→ Prompt 1:
Using the Christmas Eve cooking passage below, answer these questions:
(a) What kind of mushrooms went into the duxelle?
(b) What was the rolled log surrounded in?
(c) To about how much liquid did the Madeira sauce have to be reduced?

→ Excerpted passage:
++++++++++++++++++++

So on Christmas Eve, armed with some magazine detailing the necessary steps, Julia Child’s cookbook, and Gordon Ramsey on telly, we commenced to cooking.

We needed beef tenderloin:

tenderloin

Trim it yourself and save $$

Mushroom duxelle (I was making Julia’s Cream of Mushroom Soup at this point, so I can’t be more specific other than that it’s Portobellos).
mushrooms in pan

Pate

pate

Yes, of course it's homemade

And crepes, which I had never made before…
making crepes

…but mastered fairly quickly. (Oh, the dining possibilities THAT opens up!)
finished crepes

So then you sear the tenderloin, set off the smoke alarm, open all the doors and windows…well, maybe YOU can skip those last two steps, but we found them unavoidable. Then mix the pate and mushrooms together, spread it onto a quilt of crepes, add the tenderloin, and roll the whole thing up into a log.
spreading mixture on crepes
meat in crepes
meat roll

This is then surrounded in puff pastry (not homemade, not this time) and swaddled in plastic wrap until needed.
wrapped & rolled

Meanwhile, we made a Madeira sauce which had to be reduced to about 2 cups of liquid. This led to getting out the calculator to determine if there would be enough to go around, which led to suggestion that each guest be given a voucher to turn in for their sauce allotment…but in the end, there was plenty.

++++++++++++++++++++

→ Given records:

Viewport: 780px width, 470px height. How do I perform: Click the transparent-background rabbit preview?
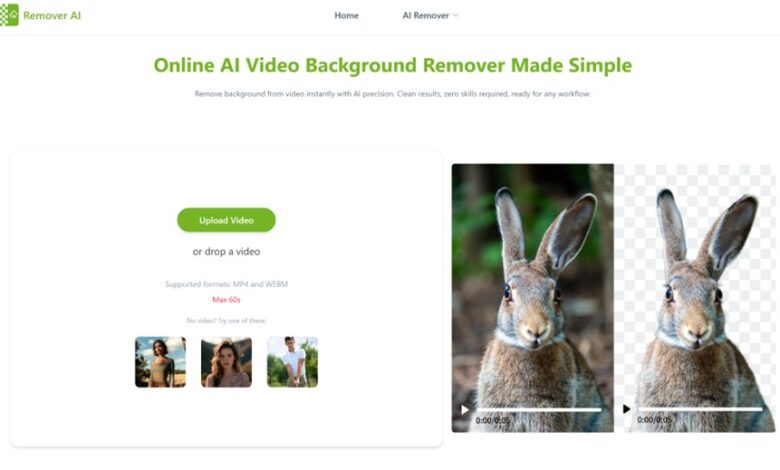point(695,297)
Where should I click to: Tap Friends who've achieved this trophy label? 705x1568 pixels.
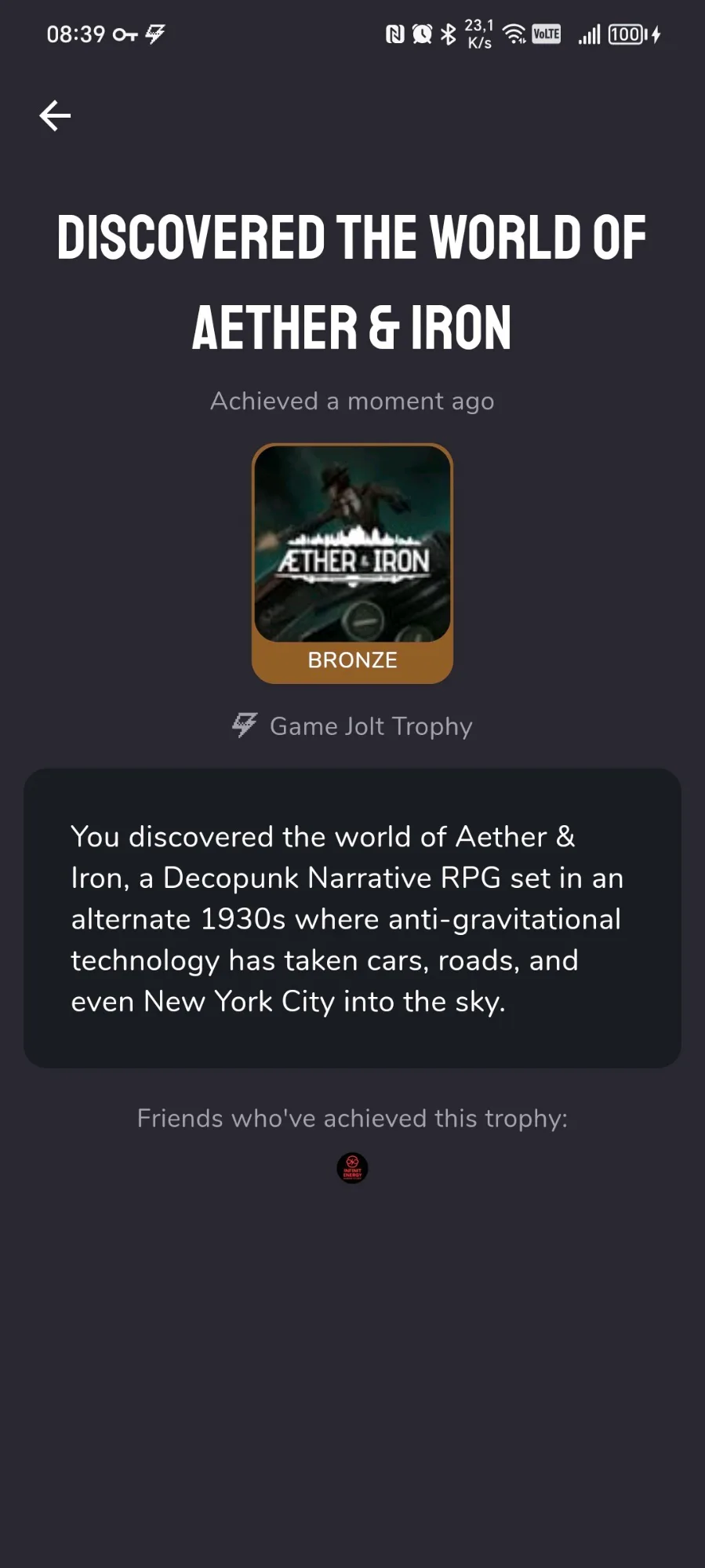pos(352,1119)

++++++++++++++++++++

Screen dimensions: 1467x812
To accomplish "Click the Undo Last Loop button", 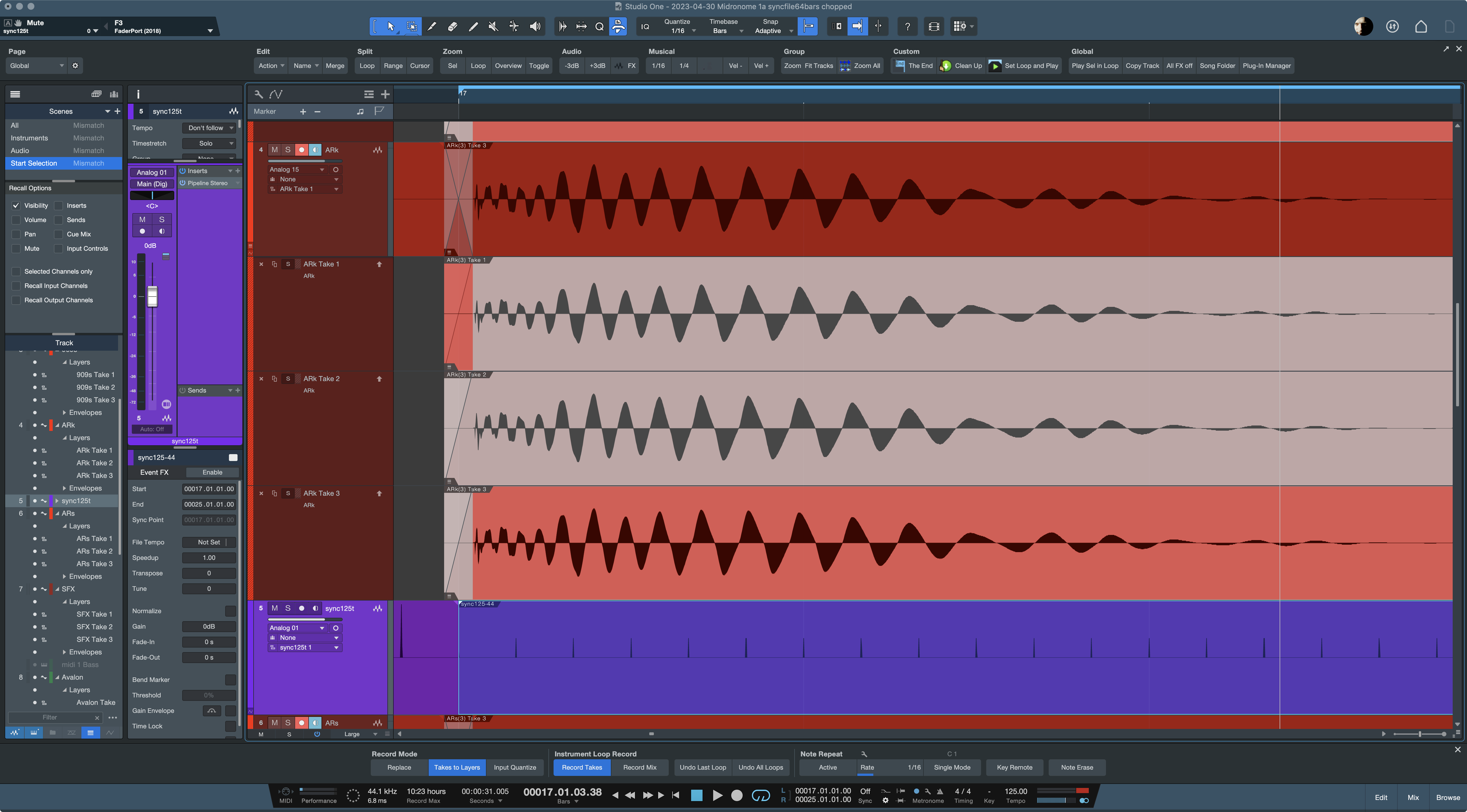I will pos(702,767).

++++++++++++++++++++

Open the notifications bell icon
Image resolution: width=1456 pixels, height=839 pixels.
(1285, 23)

++++++++++++++++++++

→ Prompt 2: Reproduce the lines of the records starting at the line that contains "Where should I" and ending at the line that contains "pos(352,1119)", leaving the pictures out of your answer.

→ Correct answer 1:
(a) Portobellos
(b) Puff pastry, which was not homemade this time
(c) About 2 cups

→ Correct answer 2:
Where should I click to: Tap Friends who've achieved this trophy label? 705x1568 pixels.
pos(352,1119)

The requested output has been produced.